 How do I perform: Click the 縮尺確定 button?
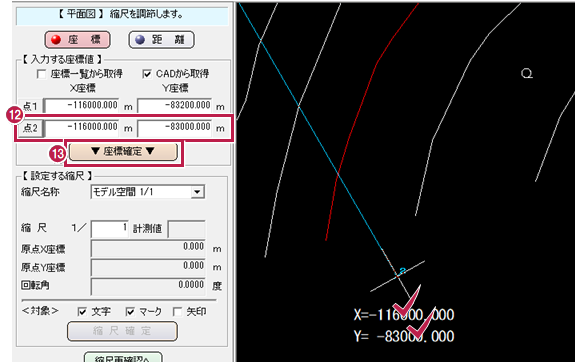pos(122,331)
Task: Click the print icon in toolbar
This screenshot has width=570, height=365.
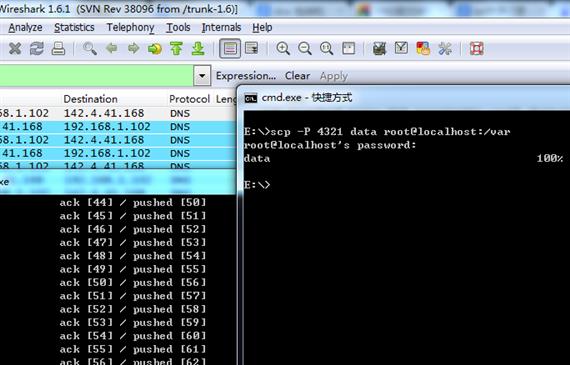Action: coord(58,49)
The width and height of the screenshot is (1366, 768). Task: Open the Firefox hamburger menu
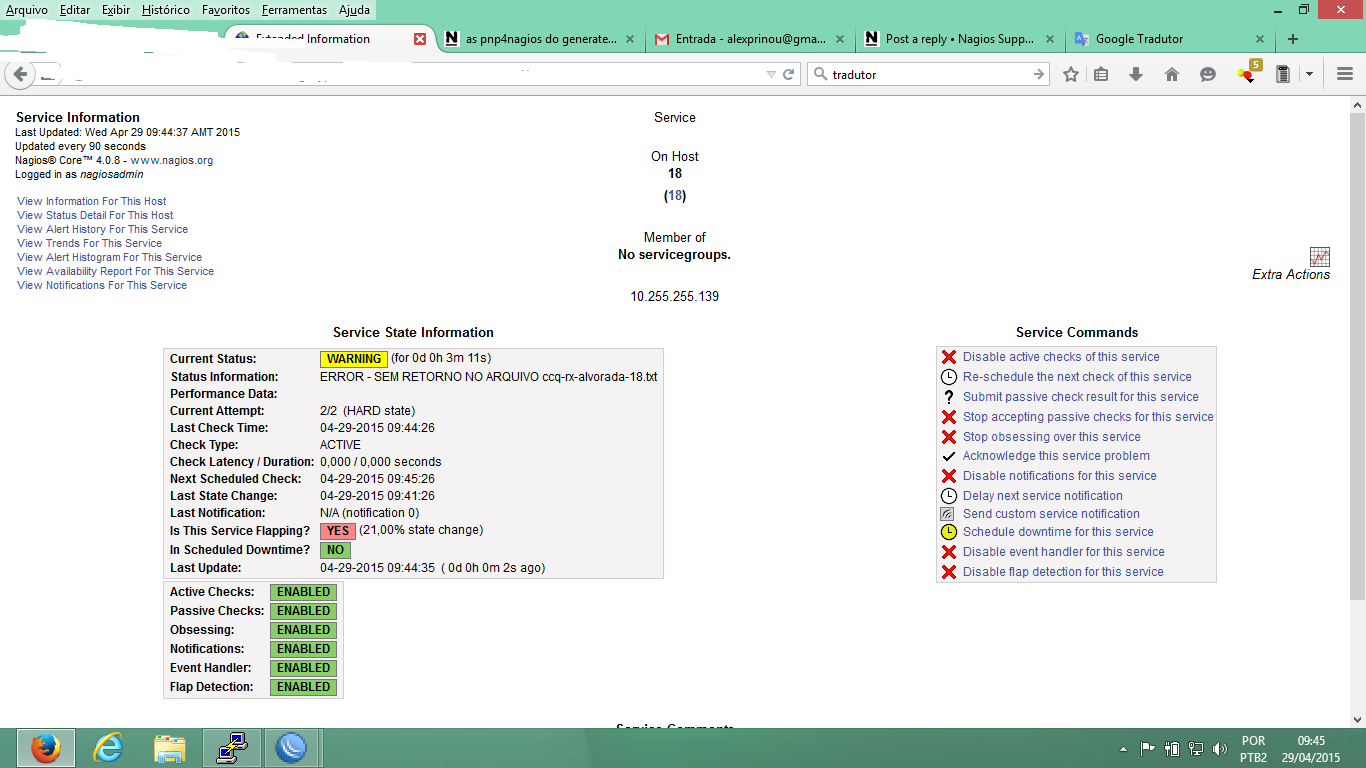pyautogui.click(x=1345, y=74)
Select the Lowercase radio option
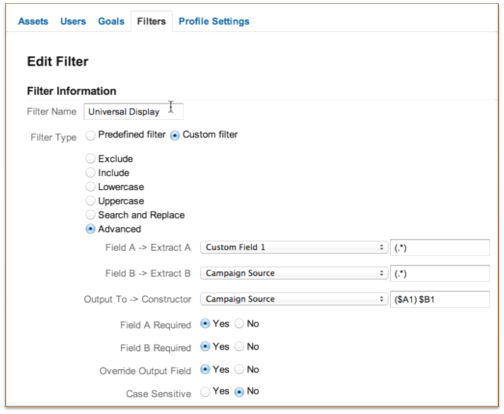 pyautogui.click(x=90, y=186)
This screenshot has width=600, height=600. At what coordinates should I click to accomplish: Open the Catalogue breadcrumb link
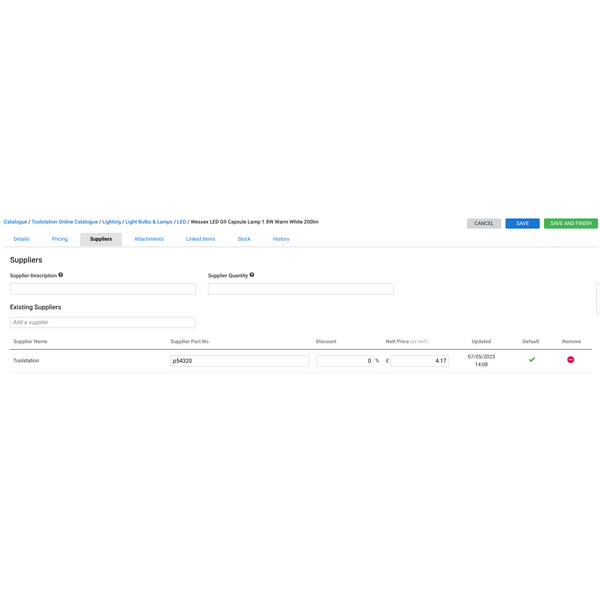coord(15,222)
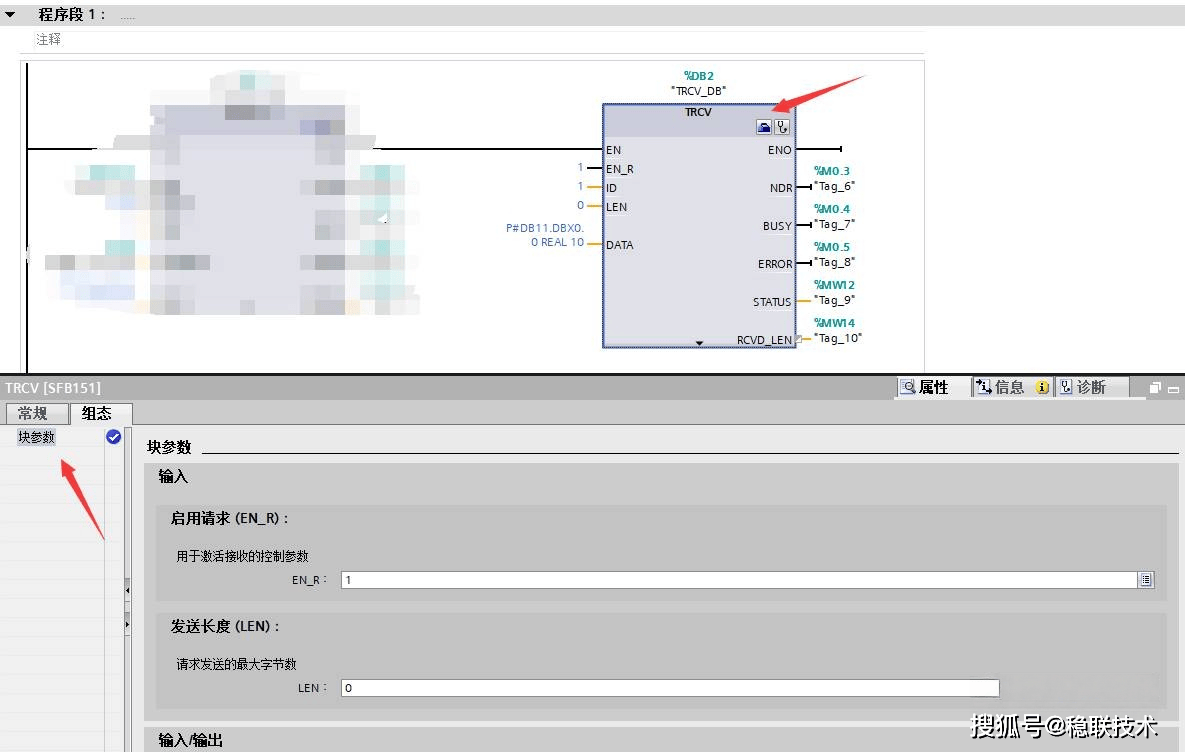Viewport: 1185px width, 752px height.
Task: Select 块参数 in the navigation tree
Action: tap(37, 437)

**What this task involves:**
In the listing above, find the line containing "This screenshot has width=570, height=365." and restate it and every later line verbatim, with the pictures left out.

**Answer box:**
This screenshot has width=570, height=365.
Action: coord(58,49)
The width and height of the screenshot is (1366, 768). Task: Open the Firefox hamburger menu
pyautogui.click(x=1345, y=74)
Select the Lowercase radio option
 pyautogui.click(x=90, y=186)
This screenshot has width=600, height=600. At what coordinates should I click to accomplish: Open the Catalogue breadcrumb link
coord(15,222)
Viewport: 1185px width, 752px height.
Task: Select 块参数 in the navigation tree
Action: tap(37, 437)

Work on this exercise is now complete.